Deux soldats britanniques et un soldat marocain ont été condamnés à mort après avoir été faits prisonniers par la Russie en Ukraine. Des condamnations qui vont à l’encontre du droit international et qui montrent que la Russie est prête à se servir des prisonniers de guerre comme arme politique.

Après avoir été capturés alors qu’ils combattaient au sein de l’armée ukrainienne à Marioupol et dans la région du Donbass, les Britanniques Aiden Aslin et Shaun Pinner, ainsi que le Marocain Brahim Saadoun, ont été condamnés à mort par un tribunal de la République populaire de Donetsk (RPD), une région prorusse de l’est ukrainien, le 9 juin dernier.

Denis Pouchiline, le dirigeant de la RPD, a défendu leur condamnation en affirmant que « les accusés sont venus en Ukraine pour tuer des civils contre de l’argent », excluant toute possibilité de pardon.

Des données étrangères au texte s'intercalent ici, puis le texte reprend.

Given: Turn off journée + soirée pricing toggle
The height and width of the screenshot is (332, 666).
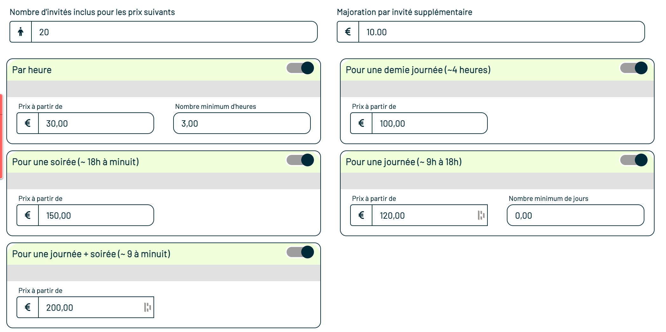Looking at the screenshot, I should click(300, 252).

Une condamnation qui ne tient pas la route, affirme Maria Popova, professeure associée de science politique à l’université Mcgill.

« Le processus de la RPD contre les combattants étrangers est une imposture qui ne respecte pas les normes juridiques de base. Ce sont des procès purement politiques », dit-elle. Plusieurs observateurs britanniques ont également dénoncé « un procès spectacle dégoûtant de l’ère soviétique ».

Prisonniers de guerre ou mercenaires ?

Théoriquement, les prisonniers de guerre sont protégés par les Conventions de Genève, qui interdisent toutes formes de maltraitance à leur endroit. Mais en qualifiant ces soldats de mercenaires, les autorités de Donetsk leur refusent le statut de prisonnier de guerre, puisque cette catégorie de combattants ne bénéficie pas de la même protection.

Les Conventions définissent les mercenaires comme des personnes qui s’impliquent directement dans le conflit dans le but « d’obtenir un avantage personnel », dont la rémunération est « nettement supérieure à celle octroyée aux combattants ou soldats ». Les Conventions précisent finalement que ces personnes, les mercenaires, ne peuvent pas « être ressortissantes d’une partie au conflit ni résidentes du territoire contrôlé par une partie ».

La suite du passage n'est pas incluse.